** Opening Dataset block **

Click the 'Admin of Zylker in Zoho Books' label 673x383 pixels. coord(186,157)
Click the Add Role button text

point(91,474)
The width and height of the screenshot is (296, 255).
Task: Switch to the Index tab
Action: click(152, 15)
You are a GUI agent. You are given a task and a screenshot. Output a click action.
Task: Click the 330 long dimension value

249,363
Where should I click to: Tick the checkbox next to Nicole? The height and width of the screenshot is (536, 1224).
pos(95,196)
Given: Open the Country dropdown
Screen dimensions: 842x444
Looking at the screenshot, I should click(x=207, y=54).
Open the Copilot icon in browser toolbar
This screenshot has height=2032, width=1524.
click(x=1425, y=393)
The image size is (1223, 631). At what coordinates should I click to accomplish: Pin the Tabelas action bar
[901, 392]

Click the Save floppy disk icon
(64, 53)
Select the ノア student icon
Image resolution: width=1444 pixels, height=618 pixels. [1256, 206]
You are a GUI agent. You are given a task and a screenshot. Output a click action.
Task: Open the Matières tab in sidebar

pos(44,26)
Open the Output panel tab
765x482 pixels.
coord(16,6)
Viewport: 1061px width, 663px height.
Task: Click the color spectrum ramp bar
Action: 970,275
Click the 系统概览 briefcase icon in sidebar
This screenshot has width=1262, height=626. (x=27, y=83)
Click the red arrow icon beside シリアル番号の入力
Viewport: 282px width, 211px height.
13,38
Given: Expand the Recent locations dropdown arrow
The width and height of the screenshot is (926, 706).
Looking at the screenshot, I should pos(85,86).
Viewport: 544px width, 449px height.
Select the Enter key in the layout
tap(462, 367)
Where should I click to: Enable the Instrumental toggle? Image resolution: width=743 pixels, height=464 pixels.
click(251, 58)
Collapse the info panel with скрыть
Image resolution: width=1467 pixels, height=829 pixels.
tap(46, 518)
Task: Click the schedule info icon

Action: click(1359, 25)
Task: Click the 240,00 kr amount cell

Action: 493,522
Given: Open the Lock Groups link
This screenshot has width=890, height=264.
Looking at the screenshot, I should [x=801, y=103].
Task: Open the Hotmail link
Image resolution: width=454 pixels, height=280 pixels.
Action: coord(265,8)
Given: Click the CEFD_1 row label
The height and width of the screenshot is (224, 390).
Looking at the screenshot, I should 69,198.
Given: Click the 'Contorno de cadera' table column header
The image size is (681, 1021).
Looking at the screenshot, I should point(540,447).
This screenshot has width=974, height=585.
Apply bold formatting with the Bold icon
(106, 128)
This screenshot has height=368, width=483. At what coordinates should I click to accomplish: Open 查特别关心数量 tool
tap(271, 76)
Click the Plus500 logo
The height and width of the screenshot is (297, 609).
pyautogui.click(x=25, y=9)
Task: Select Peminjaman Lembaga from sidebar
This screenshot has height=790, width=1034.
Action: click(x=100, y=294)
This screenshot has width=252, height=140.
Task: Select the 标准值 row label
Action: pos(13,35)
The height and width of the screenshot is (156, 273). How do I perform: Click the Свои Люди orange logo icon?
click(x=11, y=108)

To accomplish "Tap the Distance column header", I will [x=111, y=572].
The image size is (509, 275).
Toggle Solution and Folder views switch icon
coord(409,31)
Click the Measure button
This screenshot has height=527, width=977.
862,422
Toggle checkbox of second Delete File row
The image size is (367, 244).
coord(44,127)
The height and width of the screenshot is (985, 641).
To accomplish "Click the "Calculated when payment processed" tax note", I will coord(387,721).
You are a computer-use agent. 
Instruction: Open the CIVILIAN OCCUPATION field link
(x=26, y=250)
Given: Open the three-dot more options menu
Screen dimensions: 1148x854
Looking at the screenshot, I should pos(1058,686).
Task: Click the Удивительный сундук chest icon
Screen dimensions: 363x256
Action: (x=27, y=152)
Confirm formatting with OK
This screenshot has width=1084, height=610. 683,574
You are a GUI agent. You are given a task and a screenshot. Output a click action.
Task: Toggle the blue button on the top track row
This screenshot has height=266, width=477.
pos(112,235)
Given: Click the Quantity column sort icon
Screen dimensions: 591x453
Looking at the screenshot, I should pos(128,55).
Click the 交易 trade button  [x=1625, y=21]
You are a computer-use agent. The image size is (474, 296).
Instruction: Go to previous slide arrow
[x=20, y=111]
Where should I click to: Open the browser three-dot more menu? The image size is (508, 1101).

** Closing Dataset block **

▶ [Task instructions] Of the entries listed above, reproduce only the lines starting at the line containing "Open the Output panel tab" and ending at the line containing "Given: Click the CEFD_1 row label". Include both, exactly as they stand.

▶ [Answer below]
Open the Output panel tab
765x482 pixels.
coord(16,6)
Viewport: 1061px width, 663px height.
Task: Click the color spectrum ramp bar
Action: 970,275
Click the 系统概览 briefcase icon in sidebar
This screenshot has width=1262, height=626. (x=27, y=83)
Click the red arrow icon beside シリアル番号の入力
Viewport: 282px width, 211px height.
13,38
Given: Expand the Recent locations dropdown arrow
The width and height of the screenshot is (926, 706).
Looking at the screenshot, I should pos(85,86).
Viewport: 544px width, 449px height.
Select the Enter key in the layout
tap(462, 367)
Where should I click to: Enable the Instrumental toggle? Image resolution: width=743 pixels, height=464 pixels.
click(251, 58)
Collapse the info panel with скрыть
Image resolution: width=1467 pixels, height=829 pixels.
tap(46, 518)
Task: Click the schedule info icon

Action: click(1359, 25)
Task: Click the 240,00 kr amount cell

Action: 493,522
Given: Open the Lock Groups link
This screenshot has width=890, height=264.
Looking at the screenshot, I should [x=801, y=103].
Task: Open the Hotmail link
Image resolution: width=454 pixels, height=280 pixels.
Action: coord(265,8)
Given: Click the CEFD_1 row label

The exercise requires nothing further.